This is a short new book by Kent Beck, having almost 100 pages #surprising. Most of the chapters are one or two pages long.
Foreword
I liked an old quote by Benjamin Brewster in Foreword, saying: In theory, there is no difference between theory and practice, while in practice, there is. According to Larry Constantine, who wrote the Foreword and who coined Cohesion and Coupling, Cohesion and Coupling are how our brains deal with complicated systems. Using relationships between pieces of code. Nice and tidy. That's the theory.
Preface
Beck calls his design "Empirical". Why? The most debates in software design are about microservices, how big repositories should be, events versus explicit calls, objects versus imperative code. These "What" debates hide more fundamental disagreement in software design. What Beck misses in the debates is "When". We have two extremes from the "When" perspective:
- Speculative design - we know what we will want to do next, so we prepare for it upfront. When the software is in production, we will never have the chance to redesign it. So let's do it today.
- Reactive design - features are everything anybody cares about so let's design as little as possible upfront and get back to features. When the features are almost impossible to add again, only then turn to design again.
- Empirical design - Beck likes to think his method is somewhere in the middle of the two extremes. When certain class of features feels hard to add, we design until the pressure is relieved. We start with just enough design to get the feedback loops going.
Introduction
Beck's personal mission is to help geeks feel safe in the world. That mean doing everything, including design, in small safe steps. Beck misses "How much?" and "When?" in the descriptions of software design #interesting. He likes that design is an intellectual puzzle and that sometimes it has a positive snowball effect, when a small redesign benefits become bigger than originally expected.
Part I - Tidyings
Beck's general learning strategy is to go from concrete to abstract #interesting. That's why this book starts with tidyings. Tidyings are cute little fuzzy refactorings which nobody could possibly hate. Word "Refactoring" took fatal damage when people started to use it to refer to pauses in feature development. The same people took away the "don't change behavior" rule, so what "Refactoring" means to project stakeholders is: nothing to show at the end plus possible damage. No thank you. #funny
Chapter 1 - Guard Clauses
Instead of having all the method's code indented inside a single if clause at the start of the method, reverse the condition instead and return the trivial value immediately. We are long after FORTRAN days with "single return per function" recommendation. We should not overdo guard clauses. More than 6 guard clauses are not easier to read. We can also extract method if it enables us to tidy to a guard clause.
Chapter 2 - Dead Code
Just delete it. If you suspect the code is not used, pre-tidy by logging its usage and deploy to production to see first.

◆ **EXTRACTED DATA**:

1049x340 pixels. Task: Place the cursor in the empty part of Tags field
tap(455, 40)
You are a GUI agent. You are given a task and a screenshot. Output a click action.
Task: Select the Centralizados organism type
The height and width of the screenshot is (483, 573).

◆ **JOBS**:
1. According to the Kent Beck book notes, who coined the terms Cohesion and Coupling?
2. Summarize the Kent Beck book notes in two sentences.
3. Please carry the Kent Beck book notes forward from the end of the Dead Code chapter.

◆ **RESPONSE LIST**:
1. Larry Constantine

2. Kent Beck's short book calls its design approach "Empirical," a middle ground between speculative and reactive design in which you design only until the pressure of hard-to-add features is relieved. The first part starts with tidyings, small refactorings such as using guard clauses instead of wrapping a method in one if clause and deleting dead code.

3.
Chapter 3 - Normalize Symmetries
What other people call consistency, Beck calls normalizing symmetries. Beck want's to normalize all instances of some pattern (e.g. lazy initialization) in the code to a consistent manner. One by one.
#rant I miss some discussion or at least a mention of a team agreement here. After reading this chapter one developer could start "optimizing" the whole project according to his one and only possible design. Also some discussion about automating these team-agreed tidyings is IMHO missing, e.g. eslint, checkstyle, custom rules etc.
Chapter 4 - New Interface, Old Implementation
Create an interface we wish we could have and implement it using the old interface. I like the term wishful programming for this approach, which I took from another book. The same approach applies when you:
- Code backwards - from the last line of the routing as if you have all the necessary calculations already there. #interesting
- Code test first - as if the production code already existed (and had an ideal API).
- Design helpers - if only you had this service / helper utility, the work would be so much easier.
I worry about inconsistencies if this concrete tidying was overused. E.g. more people creating many new interfaces out of one non-ideal old interface. I would prefer some discussion about completeness of the refactoring. I would incline to completing the transition to the new interface. #rant
Chapter 5 - Reading Order
We should reorder the content of a file in order which a reader would prefer to read it.
Chapter 6 - Cohesion Order
We should reorder the code so that elements you need to change are adjacent.
Chapter 7 - Move Declaration and Initialization together
Variables and their initialization seem to drift apart sometimes. Tidy this by moving declaration to initialization. If we accidentally break the code, move in the smaller steps. That's the tidying way.
Chapter 8 - Explaining Variables
If we encounter complex code, extract an intermediate result to a variable named by the intent of the code.
Chapter 9 - Explaining Constants
When we understand the meaning of a literal constant, extract it to the symbolic constant. There are downstream tidyings from this one, like putting constants which change together, together, etc.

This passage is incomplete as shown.